● 小演習 A:
次に示すリーグ・オブ・レジェンドの2023年シーズンをめぐる文章を、改変せずに全文書き写してください。

● 本文抜粋:
******

今年はまたしても、ファンを困惑させる1年になっていますね。まるで、変化し続けるリーグ・オブ・レジェンド(LoL)の開発サイクルに、Riot Gamesと一緒に巻き込まれてしまったかのようです。2023年は、毎年恒例となっているシーズン開幕のシネマティック制作が失敗に終わり、LoLファンの間では、RiotにとってLoLの優先度が下がっているのではないかという不安が広がりました。オフシーズン中には期待できそうな話題もほとんどなく、Riotは無効化していたケミテックドレイクの復活と、いくつかのアイテムの変更を行っただけでした。あえて言うなら、多くのファンが不満を抱えたままとなっていました。
シーズン開幕前にこれほど長い期間が必要だった理由を問う声が多くありましたが、それに対する答えとしてRiotは、パッチ13.1に大規模な変更を投入したのです。つまり、これまでのゲーム状況に関する知識は(オフシーズンの3か月間で)無意味なものになったというわけです。プロゲーマー、プレイヤー、ストリーマーは再び不満を抱えることになりました。とはいえ、少なくともRiotは何か新しいことをやろうとしています。1年のうちにランク戦が2つのスプリットに分けて行われるという経験をするのも、今回が初めてとなります。シーズン半ばでランクがリセットされるため、2023年のランク戦は褒賞も2セット用意されます。まるで第2シーズンにはプレシーズンがあるかのようです。いずれにしても、すでにご存じかとは思いますが、アイテム、チャンピオン、システムの大規模な変更が行われました。しかしeスポーツにとって、これは何を意味するのでしょうか?

******

● データ抜粋:
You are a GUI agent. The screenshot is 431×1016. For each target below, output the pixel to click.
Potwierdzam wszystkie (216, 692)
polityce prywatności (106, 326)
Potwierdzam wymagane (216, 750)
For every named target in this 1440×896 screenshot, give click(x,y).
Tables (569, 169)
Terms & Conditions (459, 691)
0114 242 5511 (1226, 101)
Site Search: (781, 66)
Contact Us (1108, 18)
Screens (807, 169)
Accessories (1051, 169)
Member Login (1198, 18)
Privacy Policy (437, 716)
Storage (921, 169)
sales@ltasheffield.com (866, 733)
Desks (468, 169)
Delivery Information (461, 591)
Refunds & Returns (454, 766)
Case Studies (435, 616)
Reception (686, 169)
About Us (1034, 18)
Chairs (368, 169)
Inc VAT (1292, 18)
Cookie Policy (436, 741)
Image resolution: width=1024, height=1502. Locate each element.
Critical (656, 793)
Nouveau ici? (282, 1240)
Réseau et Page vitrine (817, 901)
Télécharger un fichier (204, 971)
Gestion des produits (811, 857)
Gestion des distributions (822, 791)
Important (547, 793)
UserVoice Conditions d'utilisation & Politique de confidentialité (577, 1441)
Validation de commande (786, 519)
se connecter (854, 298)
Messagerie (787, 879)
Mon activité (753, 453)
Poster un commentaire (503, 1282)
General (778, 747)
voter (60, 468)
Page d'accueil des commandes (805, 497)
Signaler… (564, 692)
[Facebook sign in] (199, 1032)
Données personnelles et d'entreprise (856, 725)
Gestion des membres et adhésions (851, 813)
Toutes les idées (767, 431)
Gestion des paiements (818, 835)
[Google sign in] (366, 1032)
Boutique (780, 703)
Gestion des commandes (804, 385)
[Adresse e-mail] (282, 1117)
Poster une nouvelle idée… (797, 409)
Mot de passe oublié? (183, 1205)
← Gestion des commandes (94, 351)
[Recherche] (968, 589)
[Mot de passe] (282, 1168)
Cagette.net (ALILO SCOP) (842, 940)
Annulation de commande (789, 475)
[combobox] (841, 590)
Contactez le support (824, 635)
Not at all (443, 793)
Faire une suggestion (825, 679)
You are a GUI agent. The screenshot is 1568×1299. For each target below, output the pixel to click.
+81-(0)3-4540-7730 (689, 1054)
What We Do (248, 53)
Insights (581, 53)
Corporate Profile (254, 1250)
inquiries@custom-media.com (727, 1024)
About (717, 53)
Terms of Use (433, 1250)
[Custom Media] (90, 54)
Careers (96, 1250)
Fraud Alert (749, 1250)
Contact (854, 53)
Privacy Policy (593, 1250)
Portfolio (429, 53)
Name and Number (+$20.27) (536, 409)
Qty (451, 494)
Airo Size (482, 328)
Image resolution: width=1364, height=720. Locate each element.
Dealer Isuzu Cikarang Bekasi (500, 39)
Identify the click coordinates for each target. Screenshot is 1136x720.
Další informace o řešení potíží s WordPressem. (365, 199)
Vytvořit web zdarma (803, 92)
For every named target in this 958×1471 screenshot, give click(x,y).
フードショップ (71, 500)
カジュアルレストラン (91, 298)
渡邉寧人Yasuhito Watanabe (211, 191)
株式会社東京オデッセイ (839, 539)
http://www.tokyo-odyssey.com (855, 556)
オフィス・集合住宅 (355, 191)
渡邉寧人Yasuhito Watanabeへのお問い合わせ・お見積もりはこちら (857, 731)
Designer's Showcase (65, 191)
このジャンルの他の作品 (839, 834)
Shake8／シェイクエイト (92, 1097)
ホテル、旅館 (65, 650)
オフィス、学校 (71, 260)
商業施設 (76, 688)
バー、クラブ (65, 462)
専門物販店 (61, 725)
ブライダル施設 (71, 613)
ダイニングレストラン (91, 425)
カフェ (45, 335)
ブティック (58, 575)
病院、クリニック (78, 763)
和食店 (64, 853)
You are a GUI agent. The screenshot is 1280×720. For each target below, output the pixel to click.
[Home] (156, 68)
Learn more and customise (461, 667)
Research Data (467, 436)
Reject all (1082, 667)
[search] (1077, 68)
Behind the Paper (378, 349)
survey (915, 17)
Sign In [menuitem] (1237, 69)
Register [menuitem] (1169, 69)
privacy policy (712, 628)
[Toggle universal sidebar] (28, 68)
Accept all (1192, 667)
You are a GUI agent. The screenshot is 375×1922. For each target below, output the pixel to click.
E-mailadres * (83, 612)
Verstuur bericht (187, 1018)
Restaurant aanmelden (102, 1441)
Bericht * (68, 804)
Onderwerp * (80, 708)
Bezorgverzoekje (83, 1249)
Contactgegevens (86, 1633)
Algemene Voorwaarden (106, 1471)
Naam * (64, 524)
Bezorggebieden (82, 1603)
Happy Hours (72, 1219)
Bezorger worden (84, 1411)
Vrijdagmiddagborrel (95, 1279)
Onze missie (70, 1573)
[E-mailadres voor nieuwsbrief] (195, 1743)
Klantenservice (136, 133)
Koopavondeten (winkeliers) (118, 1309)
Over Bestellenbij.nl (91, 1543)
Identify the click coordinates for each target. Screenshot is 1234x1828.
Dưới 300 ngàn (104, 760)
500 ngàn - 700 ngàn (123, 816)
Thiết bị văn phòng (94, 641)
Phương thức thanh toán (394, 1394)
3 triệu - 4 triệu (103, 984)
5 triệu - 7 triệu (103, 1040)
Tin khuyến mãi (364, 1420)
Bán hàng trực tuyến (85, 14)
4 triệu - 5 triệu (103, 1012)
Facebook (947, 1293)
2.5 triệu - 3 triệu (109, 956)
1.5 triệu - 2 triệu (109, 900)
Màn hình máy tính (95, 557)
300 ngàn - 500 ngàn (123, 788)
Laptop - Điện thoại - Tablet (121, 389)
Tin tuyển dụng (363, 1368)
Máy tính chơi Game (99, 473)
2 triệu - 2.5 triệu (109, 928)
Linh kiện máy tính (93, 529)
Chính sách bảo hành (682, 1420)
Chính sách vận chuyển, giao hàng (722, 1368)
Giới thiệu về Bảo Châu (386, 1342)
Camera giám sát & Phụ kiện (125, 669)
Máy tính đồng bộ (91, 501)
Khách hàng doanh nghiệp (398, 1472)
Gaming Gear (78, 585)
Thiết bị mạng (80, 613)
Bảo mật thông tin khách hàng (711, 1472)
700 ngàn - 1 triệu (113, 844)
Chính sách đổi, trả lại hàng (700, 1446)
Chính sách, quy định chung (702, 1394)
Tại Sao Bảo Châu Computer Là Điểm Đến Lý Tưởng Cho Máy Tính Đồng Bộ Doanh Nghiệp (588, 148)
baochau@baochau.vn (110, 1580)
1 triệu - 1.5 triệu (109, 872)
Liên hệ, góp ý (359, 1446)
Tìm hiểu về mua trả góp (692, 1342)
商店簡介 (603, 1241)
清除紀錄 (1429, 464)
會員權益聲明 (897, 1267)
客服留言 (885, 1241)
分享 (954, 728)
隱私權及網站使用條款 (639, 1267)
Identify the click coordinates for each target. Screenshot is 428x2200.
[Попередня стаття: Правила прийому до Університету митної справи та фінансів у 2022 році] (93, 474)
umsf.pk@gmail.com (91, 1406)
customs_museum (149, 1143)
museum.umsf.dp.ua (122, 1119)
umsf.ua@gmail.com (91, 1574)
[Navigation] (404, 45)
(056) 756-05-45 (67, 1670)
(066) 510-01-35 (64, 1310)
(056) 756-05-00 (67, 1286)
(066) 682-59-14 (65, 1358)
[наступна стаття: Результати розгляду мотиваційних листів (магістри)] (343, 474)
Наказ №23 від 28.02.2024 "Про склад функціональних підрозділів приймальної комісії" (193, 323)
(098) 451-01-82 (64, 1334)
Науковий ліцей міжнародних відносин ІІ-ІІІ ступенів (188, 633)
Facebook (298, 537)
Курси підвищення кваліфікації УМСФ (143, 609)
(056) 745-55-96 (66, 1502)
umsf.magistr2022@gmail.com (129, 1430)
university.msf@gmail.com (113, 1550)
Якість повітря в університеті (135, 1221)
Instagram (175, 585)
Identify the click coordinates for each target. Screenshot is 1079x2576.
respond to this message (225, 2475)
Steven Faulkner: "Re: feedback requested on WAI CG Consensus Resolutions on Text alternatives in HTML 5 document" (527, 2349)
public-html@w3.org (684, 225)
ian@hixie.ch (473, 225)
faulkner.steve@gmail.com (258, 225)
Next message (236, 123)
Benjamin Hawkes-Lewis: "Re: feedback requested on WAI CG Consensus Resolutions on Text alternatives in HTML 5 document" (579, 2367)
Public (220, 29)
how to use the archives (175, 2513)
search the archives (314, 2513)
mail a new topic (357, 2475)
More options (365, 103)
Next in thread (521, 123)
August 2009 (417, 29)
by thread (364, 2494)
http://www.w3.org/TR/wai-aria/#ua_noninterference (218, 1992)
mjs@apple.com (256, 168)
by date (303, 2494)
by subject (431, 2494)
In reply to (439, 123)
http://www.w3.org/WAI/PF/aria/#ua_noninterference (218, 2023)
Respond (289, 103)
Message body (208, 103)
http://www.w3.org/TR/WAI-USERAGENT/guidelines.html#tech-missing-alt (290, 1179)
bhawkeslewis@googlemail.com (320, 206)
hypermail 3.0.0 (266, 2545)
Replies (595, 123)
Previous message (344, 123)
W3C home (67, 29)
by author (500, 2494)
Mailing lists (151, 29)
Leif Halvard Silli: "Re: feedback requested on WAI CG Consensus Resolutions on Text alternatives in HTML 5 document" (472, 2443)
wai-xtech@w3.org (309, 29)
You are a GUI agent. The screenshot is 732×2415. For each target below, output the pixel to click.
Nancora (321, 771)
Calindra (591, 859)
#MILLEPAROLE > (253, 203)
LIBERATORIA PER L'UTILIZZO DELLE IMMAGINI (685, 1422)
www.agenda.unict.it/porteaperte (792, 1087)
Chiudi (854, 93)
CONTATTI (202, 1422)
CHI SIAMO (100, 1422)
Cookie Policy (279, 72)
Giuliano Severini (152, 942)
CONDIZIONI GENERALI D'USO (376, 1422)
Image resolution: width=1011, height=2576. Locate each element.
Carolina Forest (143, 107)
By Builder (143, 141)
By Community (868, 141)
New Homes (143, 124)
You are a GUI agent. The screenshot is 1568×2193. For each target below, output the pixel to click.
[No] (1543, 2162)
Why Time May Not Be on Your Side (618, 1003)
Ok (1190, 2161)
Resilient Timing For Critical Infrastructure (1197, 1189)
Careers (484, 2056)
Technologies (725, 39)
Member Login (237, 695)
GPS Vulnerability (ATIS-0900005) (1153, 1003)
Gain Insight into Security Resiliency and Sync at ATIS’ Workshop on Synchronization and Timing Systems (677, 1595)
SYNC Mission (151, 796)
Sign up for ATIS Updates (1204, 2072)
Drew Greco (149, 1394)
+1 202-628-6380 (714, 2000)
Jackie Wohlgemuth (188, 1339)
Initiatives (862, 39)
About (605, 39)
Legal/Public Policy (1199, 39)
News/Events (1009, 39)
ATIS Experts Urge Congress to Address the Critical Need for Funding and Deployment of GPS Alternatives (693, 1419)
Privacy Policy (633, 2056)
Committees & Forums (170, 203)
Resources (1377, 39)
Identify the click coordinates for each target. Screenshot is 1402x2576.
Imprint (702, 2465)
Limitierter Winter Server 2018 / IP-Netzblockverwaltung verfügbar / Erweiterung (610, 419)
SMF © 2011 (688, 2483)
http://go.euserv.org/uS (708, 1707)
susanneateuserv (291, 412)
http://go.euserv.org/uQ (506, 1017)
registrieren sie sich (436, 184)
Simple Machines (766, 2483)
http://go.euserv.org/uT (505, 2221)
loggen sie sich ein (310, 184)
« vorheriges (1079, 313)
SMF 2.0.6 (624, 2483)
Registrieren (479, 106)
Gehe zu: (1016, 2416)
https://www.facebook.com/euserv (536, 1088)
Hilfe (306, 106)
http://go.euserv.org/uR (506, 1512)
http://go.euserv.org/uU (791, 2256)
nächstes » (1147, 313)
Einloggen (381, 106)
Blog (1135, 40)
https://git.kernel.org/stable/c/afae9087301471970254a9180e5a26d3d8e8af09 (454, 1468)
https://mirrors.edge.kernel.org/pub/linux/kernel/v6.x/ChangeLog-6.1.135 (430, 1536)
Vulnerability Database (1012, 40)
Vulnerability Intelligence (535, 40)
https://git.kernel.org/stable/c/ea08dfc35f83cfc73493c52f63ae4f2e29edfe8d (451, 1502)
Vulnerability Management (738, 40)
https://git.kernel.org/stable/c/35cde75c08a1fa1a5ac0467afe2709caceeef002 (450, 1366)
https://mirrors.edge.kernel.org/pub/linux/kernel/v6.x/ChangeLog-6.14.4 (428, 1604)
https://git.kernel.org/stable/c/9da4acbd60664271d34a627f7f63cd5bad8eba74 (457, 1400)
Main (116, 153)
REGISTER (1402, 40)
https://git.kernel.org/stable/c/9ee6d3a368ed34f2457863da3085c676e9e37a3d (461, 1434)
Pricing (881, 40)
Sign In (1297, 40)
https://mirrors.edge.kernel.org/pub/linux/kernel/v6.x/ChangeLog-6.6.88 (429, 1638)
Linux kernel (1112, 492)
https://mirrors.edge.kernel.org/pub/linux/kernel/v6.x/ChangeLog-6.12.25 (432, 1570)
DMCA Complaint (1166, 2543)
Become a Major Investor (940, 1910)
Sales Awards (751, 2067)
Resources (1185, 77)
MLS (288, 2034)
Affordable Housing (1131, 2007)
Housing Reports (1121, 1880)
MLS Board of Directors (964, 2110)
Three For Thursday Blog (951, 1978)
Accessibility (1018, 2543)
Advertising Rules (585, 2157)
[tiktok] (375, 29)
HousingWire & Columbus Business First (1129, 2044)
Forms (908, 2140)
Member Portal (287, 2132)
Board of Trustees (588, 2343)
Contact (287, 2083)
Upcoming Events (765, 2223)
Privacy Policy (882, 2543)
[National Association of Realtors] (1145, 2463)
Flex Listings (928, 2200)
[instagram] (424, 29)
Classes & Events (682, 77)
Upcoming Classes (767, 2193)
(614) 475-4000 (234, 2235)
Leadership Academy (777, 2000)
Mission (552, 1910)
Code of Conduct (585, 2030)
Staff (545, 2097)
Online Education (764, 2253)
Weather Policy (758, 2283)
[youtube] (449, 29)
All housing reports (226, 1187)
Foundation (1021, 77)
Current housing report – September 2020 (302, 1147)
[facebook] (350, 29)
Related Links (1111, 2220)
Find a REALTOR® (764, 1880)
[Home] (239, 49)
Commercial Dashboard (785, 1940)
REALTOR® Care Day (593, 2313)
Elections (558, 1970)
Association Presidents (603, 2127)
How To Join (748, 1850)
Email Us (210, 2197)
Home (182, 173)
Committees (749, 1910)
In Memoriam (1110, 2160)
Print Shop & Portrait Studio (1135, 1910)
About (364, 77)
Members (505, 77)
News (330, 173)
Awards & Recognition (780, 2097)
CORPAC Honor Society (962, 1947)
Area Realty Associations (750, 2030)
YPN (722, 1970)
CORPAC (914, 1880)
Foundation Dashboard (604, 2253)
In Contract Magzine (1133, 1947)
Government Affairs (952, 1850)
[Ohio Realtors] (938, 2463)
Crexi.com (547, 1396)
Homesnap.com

******

● 小演習 B:
リストの最初の行から「Gestion des produits (811, 857)」を含む行までを、両端の行も含めて一字一句そのまま抜き出してください。

● 結果 A:
今年はまたしても、ファンを困惑させる1年になっていますね。まるで、変化し続けるリーグ・オブ・レジェンド(LoL)の開発サイクルに、Riot Gamesと一緒に巻き込まれてしまったかのようです。2023年は、毎年恒例となっているシーズン開幕のシネマティック制作が失敗に終わり、LoLファンの間では、RiotにとってLoLの優先度が下がっているのではないかという不安が広がりました。オフシーズン中には期待できそうな話題もほとんどなく、Riotは無効化していたケミテックドレイクの復活と、いくつかのアイテムの変更を行っただけでした。あえて言うなら、多くのファンが不満を抱えたままとなっていました。
シーズン開幕前にこれほど長い期間が必要だった理由を問う声が多くありましたが、それに対する答えとしてRiotは、パッチ13.1に大規模な変更を投入したのです。つまり、これまでのゲーム状況に関する知識は(オフシーズンの3か月間で)無意味なものになったというわけです。プロゲーマー、プレイヤー、ストリーマーは再び不満を抱えることになりました。とはいえ、少なくともRiotは何か新しいことをやろうとしています。1年のうちにランク戦が2つのスプリットに分けて行われるという経験をするのも、今回が初めてとなります。シーズン半ばでランクがリセットされるため、2023年のランク戦は褒賞も2セット用意されます。まるで第2シーズンにはプレシーズンがあるかのようです。いずれにしても、すでにご存じかとは思いますが、アイテム、チャンピオン、システムの大規模な変更が行われました。しかしeスポーツにとって、これは何を意味するのでしょうか?

● 結果 B:
You are a GUI agent. The screenshot is 431×1016. For each target below, output the pixel to click.
Potwierdzam wszystkie (216, 692)
polityce prywatności (106, 326)
Potwierdzam wymagane (216, 750)
For every named target in this 1440×896 screenshot, give click(x,y).
Tables (569, 169)
Terms & Conditions (459, 691)
0114 242 5511 (1226, 101)
Site Search: (781, 66)
Contact Us (1108, 18)
Screens (807, 169)
Accessories (1051, 169)
Member Login (1198, 18)
Privacy Policy (437, 716)
Storage (921, 169)
sales@ltasheffield.com (866, 733)
Desks (468, 169)
Delivery Information (461, 591)
Refunds & Returns (454, 766)
Case Studies (435, 616)
Reception (686, 169)
About Us (1034, 18)
Chairs (368, 169)
Inc VAT (1292, 18)
Cookie Policy (436, 741)
Image resolution: width=1024, height=1502. Locate each element.
Critical (656, 793)
Nouveau ici? (282, 1240)
Réseau et Page vitrine (817, 901)
Télécharger un fichier (204, 971)
Gestion des produits (811, 857)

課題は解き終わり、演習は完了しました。